> Written request:
Write out the lines below exactly as they appear, from the first one up to and including the line that contains "This screenshot has height=524, width=600.".

> Task input:

▶

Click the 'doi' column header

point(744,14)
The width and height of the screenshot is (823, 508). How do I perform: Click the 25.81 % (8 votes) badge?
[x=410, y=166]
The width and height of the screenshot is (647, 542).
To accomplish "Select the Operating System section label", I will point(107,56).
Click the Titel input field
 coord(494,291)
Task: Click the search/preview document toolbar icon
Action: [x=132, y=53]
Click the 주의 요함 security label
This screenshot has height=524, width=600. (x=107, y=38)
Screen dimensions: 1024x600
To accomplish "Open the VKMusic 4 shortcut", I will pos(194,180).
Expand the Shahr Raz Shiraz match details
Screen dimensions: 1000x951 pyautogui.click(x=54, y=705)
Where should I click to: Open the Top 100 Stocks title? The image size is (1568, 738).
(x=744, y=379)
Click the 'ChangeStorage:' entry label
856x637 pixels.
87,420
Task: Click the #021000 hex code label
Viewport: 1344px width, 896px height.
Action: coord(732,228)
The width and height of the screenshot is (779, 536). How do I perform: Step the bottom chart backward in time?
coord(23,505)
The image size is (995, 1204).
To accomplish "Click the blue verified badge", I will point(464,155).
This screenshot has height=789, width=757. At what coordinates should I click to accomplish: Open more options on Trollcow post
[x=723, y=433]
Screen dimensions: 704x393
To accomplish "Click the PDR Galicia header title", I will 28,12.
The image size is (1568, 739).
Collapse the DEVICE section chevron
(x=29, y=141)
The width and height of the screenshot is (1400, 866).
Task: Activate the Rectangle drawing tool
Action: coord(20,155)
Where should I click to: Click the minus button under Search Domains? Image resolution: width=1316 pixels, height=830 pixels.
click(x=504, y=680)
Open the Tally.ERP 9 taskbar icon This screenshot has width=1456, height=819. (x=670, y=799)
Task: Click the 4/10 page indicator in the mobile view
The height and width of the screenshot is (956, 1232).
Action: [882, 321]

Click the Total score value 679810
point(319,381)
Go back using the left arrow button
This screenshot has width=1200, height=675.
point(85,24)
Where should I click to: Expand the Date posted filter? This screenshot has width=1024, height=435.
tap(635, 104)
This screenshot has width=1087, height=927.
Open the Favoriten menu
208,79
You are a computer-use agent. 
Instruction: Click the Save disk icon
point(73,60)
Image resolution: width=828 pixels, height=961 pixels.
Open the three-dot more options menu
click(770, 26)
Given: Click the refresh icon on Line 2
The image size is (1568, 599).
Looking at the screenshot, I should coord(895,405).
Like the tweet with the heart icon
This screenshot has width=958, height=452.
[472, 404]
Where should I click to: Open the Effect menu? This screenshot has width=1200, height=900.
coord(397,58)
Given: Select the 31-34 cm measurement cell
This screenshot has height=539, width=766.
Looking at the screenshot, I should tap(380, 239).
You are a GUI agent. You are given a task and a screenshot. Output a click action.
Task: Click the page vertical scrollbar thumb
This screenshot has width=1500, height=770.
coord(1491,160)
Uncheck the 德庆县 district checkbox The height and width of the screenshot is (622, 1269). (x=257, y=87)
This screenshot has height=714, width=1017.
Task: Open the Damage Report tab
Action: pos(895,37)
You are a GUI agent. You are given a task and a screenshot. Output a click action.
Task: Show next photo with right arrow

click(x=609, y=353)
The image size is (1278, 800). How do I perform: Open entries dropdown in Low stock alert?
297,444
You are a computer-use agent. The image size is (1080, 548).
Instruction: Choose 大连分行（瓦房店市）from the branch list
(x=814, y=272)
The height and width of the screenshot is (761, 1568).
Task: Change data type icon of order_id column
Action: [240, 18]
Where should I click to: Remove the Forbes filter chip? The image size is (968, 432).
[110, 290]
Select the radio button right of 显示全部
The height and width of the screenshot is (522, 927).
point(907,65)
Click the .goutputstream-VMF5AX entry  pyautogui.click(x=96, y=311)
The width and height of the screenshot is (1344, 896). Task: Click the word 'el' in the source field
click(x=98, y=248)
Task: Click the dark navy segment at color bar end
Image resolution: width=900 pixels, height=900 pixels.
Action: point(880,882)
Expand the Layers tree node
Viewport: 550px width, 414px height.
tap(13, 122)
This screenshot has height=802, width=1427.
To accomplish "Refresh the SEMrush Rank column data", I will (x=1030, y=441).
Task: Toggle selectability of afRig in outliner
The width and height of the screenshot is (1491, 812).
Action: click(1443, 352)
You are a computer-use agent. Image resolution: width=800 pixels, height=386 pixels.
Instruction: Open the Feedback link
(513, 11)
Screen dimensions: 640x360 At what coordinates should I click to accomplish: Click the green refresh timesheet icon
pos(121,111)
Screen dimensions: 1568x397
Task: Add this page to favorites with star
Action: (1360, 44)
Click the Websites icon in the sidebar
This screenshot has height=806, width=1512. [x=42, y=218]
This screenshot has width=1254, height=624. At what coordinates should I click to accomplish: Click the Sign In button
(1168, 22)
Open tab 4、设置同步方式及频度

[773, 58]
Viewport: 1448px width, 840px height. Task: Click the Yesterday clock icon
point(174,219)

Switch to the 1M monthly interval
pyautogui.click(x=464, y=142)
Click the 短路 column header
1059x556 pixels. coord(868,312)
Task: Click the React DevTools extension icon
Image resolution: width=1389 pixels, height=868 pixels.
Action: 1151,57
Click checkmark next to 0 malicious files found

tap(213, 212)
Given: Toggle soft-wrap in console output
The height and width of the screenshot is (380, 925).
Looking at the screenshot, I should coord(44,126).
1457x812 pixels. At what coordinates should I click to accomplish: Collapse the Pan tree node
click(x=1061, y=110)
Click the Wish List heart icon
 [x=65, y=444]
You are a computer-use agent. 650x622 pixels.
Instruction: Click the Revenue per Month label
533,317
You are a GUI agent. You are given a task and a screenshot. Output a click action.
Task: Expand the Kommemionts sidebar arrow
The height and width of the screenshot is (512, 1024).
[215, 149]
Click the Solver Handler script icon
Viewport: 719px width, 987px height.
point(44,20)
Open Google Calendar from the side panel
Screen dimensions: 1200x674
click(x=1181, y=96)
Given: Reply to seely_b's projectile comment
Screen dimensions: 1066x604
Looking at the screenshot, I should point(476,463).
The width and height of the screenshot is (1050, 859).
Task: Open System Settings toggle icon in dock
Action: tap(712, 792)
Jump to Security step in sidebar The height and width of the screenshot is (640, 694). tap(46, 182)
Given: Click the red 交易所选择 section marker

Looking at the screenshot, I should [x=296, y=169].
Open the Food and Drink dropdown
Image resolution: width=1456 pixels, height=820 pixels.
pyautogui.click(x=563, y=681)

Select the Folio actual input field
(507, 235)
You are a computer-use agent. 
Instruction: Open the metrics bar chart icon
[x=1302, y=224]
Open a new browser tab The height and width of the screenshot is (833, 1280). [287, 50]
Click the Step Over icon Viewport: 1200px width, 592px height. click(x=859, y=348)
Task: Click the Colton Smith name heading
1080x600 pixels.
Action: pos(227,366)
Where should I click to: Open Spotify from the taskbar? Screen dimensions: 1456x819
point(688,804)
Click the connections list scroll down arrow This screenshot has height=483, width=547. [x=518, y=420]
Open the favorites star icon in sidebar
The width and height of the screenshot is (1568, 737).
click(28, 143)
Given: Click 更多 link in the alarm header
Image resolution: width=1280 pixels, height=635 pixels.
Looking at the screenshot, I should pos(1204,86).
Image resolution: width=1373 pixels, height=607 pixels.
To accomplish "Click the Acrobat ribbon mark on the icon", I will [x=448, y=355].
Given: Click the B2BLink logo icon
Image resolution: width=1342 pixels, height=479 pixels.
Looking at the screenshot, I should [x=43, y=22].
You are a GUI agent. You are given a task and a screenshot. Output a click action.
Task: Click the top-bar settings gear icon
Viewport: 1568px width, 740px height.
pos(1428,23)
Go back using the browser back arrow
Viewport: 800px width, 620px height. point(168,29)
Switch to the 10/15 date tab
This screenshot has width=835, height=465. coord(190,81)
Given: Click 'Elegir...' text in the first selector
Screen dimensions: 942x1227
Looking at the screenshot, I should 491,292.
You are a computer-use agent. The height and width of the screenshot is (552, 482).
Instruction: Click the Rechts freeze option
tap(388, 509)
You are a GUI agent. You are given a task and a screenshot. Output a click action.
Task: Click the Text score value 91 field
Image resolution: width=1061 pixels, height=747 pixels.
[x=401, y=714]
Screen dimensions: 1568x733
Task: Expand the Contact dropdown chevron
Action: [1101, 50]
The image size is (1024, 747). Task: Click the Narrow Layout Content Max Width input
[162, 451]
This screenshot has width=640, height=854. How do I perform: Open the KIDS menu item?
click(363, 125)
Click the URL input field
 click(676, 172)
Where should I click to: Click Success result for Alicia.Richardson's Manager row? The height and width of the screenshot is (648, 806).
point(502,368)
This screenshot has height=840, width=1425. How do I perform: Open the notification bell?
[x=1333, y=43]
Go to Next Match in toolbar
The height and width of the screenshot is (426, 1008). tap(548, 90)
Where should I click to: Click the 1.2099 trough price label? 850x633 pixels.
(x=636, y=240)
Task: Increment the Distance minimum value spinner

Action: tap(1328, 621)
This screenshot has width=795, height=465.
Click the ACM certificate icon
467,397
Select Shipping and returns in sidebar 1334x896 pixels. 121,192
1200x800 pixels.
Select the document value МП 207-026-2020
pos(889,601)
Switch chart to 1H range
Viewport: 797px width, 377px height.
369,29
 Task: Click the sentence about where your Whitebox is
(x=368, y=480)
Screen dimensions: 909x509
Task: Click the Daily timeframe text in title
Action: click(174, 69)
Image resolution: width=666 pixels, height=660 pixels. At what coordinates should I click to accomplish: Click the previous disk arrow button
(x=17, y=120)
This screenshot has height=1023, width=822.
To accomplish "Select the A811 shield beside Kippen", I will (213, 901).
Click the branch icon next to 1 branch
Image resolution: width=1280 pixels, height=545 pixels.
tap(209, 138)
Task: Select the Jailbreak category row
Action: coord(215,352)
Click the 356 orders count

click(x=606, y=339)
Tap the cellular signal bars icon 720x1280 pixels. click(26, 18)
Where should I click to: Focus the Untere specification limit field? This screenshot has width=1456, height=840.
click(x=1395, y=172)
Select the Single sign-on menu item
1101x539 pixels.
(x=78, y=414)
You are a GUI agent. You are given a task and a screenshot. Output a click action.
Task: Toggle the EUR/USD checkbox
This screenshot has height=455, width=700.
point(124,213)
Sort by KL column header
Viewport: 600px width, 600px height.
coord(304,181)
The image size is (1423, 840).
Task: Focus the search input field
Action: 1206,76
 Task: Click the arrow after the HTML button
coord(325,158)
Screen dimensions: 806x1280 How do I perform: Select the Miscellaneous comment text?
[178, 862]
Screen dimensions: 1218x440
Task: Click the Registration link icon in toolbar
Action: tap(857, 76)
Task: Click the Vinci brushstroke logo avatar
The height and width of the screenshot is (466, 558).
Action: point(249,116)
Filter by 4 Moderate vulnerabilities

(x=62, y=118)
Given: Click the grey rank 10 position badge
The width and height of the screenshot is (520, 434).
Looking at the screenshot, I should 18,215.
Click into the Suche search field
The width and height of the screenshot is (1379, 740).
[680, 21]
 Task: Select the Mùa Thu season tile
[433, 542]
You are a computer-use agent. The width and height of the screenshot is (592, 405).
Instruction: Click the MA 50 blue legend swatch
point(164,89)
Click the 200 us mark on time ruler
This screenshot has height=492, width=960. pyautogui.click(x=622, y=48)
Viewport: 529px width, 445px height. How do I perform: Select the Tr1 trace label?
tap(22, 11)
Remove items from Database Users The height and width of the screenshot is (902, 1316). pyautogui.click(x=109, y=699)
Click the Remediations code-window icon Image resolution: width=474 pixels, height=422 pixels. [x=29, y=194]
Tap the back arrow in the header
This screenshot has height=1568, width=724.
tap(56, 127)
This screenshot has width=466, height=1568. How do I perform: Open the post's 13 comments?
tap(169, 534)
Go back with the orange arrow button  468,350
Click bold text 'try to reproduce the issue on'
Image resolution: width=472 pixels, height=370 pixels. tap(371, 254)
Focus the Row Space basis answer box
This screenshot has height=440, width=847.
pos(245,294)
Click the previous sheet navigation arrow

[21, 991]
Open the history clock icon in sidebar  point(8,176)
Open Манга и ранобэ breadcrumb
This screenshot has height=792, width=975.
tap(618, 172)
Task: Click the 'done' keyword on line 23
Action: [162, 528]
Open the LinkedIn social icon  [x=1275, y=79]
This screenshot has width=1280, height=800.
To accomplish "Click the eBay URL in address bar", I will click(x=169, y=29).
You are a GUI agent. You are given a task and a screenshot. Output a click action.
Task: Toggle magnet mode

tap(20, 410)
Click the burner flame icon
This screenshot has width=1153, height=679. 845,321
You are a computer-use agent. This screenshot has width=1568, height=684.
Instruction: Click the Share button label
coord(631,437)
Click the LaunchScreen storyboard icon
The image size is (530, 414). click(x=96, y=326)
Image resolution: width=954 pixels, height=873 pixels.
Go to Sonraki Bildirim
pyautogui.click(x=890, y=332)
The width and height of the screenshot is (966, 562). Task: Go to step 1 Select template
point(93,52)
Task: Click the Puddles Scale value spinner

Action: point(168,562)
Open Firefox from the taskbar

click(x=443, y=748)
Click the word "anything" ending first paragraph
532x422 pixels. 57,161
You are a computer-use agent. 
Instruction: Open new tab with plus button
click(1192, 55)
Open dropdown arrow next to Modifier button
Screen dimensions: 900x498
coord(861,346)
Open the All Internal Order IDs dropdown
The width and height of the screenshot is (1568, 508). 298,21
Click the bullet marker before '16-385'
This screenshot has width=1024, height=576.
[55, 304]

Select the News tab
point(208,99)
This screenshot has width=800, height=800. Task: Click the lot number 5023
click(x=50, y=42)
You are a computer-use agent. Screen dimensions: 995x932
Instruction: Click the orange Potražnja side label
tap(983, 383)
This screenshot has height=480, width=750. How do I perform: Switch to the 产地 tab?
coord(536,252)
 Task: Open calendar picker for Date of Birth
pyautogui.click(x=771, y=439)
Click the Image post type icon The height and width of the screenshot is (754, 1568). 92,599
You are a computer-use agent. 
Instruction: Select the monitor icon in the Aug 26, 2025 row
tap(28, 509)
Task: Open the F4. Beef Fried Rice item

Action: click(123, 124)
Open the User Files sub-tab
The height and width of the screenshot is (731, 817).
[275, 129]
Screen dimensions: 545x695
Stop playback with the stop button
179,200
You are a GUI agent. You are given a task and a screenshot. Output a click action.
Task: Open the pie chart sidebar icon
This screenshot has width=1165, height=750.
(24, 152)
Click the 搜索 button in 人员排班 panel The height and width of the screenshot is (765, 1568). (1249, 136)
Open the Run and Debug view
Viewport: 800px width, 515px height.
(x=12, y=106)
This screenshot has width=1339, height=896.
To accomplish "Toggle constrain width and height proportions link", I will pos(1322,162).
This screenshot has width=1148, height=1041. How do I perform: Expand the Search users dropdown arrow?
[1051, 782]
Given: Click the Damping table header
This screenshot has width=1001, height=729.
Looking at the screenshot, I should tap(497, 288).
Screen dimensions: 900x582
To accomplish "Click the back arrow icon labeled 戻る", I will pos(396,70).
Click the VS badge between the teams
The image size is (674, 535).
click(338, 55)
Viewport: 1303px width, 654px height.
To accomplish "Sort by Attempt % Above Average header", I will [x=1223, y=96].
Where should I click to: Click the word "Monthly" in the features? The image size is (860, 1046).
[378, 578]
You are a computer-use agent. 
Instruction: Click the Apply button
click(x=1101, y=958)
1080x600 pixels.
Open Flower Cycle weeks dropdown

◀

> Task result:
Click the 'doi' column header

point(744,14)
The width and height of the screenshot is (823, 508). How do I perform: Click the 25.81 % (8 votes) badge?
[x=410, y=166]
The width and height of the screenshot is (647, 542).
To accomplish "Select the Operating System section label", I will point(107,56).
Click the Titel input field
 coord(494,291)
Task: Click the search/preview document toolbar icon
Action: [x=132, y=53]
Click the 주의 요함 security label
This screenshot has height=524, width=600. (x=107, y=38)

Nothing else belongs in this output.